Data supplied Start Marker

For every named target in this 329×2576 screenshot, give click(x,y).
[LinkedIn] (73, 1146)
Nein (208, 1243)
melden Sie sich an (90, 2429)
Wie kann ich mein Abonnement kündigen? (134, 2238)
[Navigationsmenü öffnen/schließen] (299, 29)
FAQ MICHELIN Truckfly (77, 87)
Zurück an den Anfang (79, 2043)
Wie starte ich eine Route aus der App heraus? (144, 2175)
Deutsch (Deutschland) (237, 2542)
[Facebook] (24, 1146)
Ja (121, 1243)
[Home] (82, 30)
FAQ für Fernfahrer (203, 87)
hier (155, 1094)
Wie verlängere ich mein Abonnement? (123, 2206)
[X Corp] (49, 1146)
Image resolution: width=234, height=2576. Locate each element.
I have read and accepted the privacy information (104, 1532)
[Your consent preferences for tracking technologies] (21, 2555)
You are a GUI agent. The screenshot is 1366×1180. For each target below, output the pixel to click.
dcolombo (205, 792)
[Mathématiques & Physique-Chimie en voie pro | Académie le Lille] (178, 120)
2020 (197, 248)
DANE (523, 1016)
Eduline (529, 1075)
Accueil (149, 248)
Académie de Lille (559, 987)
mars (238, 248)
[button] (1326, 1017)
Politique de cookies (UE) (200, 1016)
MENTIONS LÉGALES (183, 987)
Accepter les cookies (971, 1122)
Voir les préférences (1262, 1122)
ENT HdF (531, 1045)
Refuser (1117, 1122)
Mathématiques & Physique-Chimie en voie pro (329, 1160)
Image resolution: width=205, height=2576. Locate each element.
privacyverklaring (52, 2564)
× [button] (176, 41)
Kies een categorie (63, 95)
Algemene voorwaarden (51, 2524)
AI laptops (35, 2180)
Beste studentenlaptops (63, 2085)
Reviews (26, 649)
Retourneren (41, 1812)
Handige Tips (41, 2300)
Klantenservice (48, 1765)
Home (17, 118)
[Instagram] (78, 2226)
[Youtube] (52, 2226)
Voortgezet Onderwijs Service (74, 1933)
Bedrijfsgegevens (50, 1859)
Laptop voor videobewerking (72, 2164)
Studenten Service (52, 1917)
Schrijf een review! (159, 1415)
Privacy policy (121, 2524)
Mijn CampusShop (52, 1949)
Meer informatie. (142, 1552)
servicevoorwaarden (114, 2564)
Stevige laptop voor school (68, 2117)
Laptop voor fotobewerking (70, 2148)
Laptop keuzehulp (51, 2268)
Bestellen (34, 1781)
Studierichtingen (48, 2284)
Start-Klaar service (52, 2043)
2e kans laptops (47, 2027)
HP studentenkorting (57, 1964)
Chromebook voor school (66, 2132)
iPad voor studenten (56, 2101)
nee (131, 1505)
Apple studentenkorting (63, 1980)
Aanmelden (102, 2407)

Data supplied End Marker

### Aim of the task
Begin with the line that contains "[button] (1326, 1017)" and set down each line exactly until the records above end, including the final line.

### Result for this exercise
[button] (1326, 1017)
Politique de cookies (UE) (200, 1016)
MENTIONS LÉGALES (183, 987)
Accepter les cookies (971, 1122)
Voir les préférences (1262, 1122)
ENT HdF (531, 1045)
Refuser (1117, 1122)
Mathématiques & Physique-Chimie en voie pro (329, 1160)
Image resolution: width=205, height=2576. Locate each element.
privacyverklaring (52, 2564)
× [button] (176, 41)
Kies een categorie (63, 95)
Algemene voorwaarden (51, 2524)
AI laptops (35, 2180)
Beste studentenlaptops (63, 2085)
Reviews (26, 649)
Retourneren (41, 1812)
Handige Tips (41, 2300)
Klantenservice (48, 1765)
Home (17, 118)
[Instagram] (78, 2226)
[Youtube] (52, 2226)
Voortgezet Onderwijs Service (74, 1933)
Bedrijfsgegevens (50, 1859)
Laptop voor videobewerking (72, 2164)
Studenten Service (52, 1917)
Schrijf een review! (159, 1415)
Privacy policy (121, 2524)
Mijn CampusShop (52, 1949)
Meer informatie. (142, 1552)
servicevoorwaarden (114, 2564)
Stevige laptop voor school (68, 2117)
Laptop voor fotobewerking (70, 2148)
Laptop keuzehulp (51, 2268)
Bestellen (34, 1781)
Studierichtingen (48, 2284)
Start-Klaar service (52, 2043)
2e kans laptops (47, 2027)
HP studentenkorting (57, 1964)
Chromebook voor school (66, 2132)
iPad voor studenten (56, 2101)
nee (131, 1505)
Apple studentenkorting (63, 1980)
Aanmelden (102, 2407)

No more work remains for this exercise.